Saturday, April 17, 2010

Dandelions Four Ways

Yellow blossoms are just starting to pop up in my yard and I'm determined to make the most of it this year. Nova Scotia is full of incredibly nutritious and tasty wild foods (I just realized that half the "weeds" in my garden last year were yummy lamb's quarters!) but I'm especially excited about dandelions--I can find and eat these virtually anywhere I go. We'll be making at least the first three preparations listed here in the coming weeks, as I already have a capper and bottlecaps. We'll see how much the wine-making equipment costs before committing to dandelion wine.

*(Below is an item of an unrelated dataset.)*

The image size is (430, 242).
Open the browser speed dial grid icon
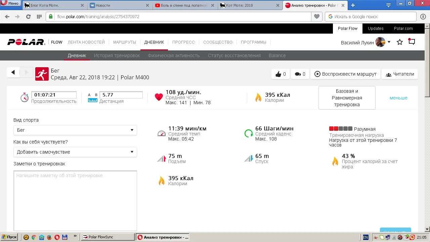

If you try any of these, drop me a note and let me know how they turned out!

1. Dandelion Greens

Dandelion greens are best eaten early in the spring before the plant flowers (in other words, NOW!) Once the plant starts to flower the greens become much more bitter, although they are still edible. Pick and rinse dandelion greens to enjoy on a salad, or saute them for 20 minutes in olive oil with garlic and/or onions, finishing with a splash of wine. Delicious and ridiculously nutritious!

2. Dandelion Root Beer


  • 1 gallon water
  • 1 1/2 cups molasses
  • 1 teaspoon yeast
  • 4 ounces clean, peeled dandelion root


Mash the dandelion roots with a potato masher (alternatively, put them in a plastic baggie, give your five-year-old a hammer, and stand back). Put the mashed roots and the water in a pot, bring to a boil, and simmer for 20 minutes. Strain into a large container, add molasses, and cool to lukewarm. Once it is lukewarm, add the yeast and stir. Cover the container with a cloth and put it in a warm, draft-free spot. After two hours, pour the mixture into clean bottles to within 1/2 inch of the tops. Cap with capper and metal caps (available at any of these beer-and-wine shops that have popped up all over the place). Place the capped bottles on their sides in a warm, draft-free spot for 5 days, then set upright in a cool place. Root beer will be ready to drink in 10 days. Enjoy all summer long!

3. Dandelion Jelly


  • 2 cups dandelion blossoms, separated from leaves and bracts (essentially all the green stuff) Pick midday when the blossoms are full.
  • 2 cups water
  • 1 cup sugar
  • 2 teaspoon fresh-squeezed lemon juice
  • 1 1/4 teaspoons pectin


Boil flowers in water on medium heat for about 10 minutes. Strain petals from liquid and return liquid to a clean pot to boil. Add sugar, lemon juice, and pectin as per the instructions on your box of pectin. Boil and stir vigorously with a wooden spoon, skimming the foam, until the top surface becomes blobby and glasslike (2 or more minutes). If you know how to can, you can put this jelly in sterilized jars for year-long storage. If not, simply pour the jelly into containers and store in the fridge. This also freezes well, so feel free to stock some in your freezer for anytime! Dandelion jelly is dandy on toast and also as a condiment for meats.

4. Dandelion Wine


  • 1 quart dandelion petals
  • 3/4 pound chopped golden raisins
  • 2 pounds sugar
  • 3 lemons
  • 3 oranges
  • 1 teaspoon yeast nutrient
  • 7 1/2 pints water
  • wine yeast

Combine dandelion petals and water, bring to a boil, and simmer for two hours. Strain the liquid to remove the solids, return the liquid to the heat, and bring to a low boil. Zest the oranges and lemons and set aside. Juice the oranges and lemons and add the juice and the sugar to the boiling liquid, stirring well to dissolve. Add the zest and raisins, then remove from heat and set aside to cool. When the mixture reaches room temperature, stir in the yeast nutrient and activated yeast. Cover the mixture and put in a warm, draft-free spot. Stir 3 times daily for two weeks. After two weeks, strain the liquid again to remove solids and pour into a fermentation vessel (such as a bottle or jug) with a fitted airlock. After three weeks, remove airlock, skim any foam from the top of the liquid, and put the airlock back on. Repeat until fermentation is clearly finished, then store for a year before drinking. Worth the wait!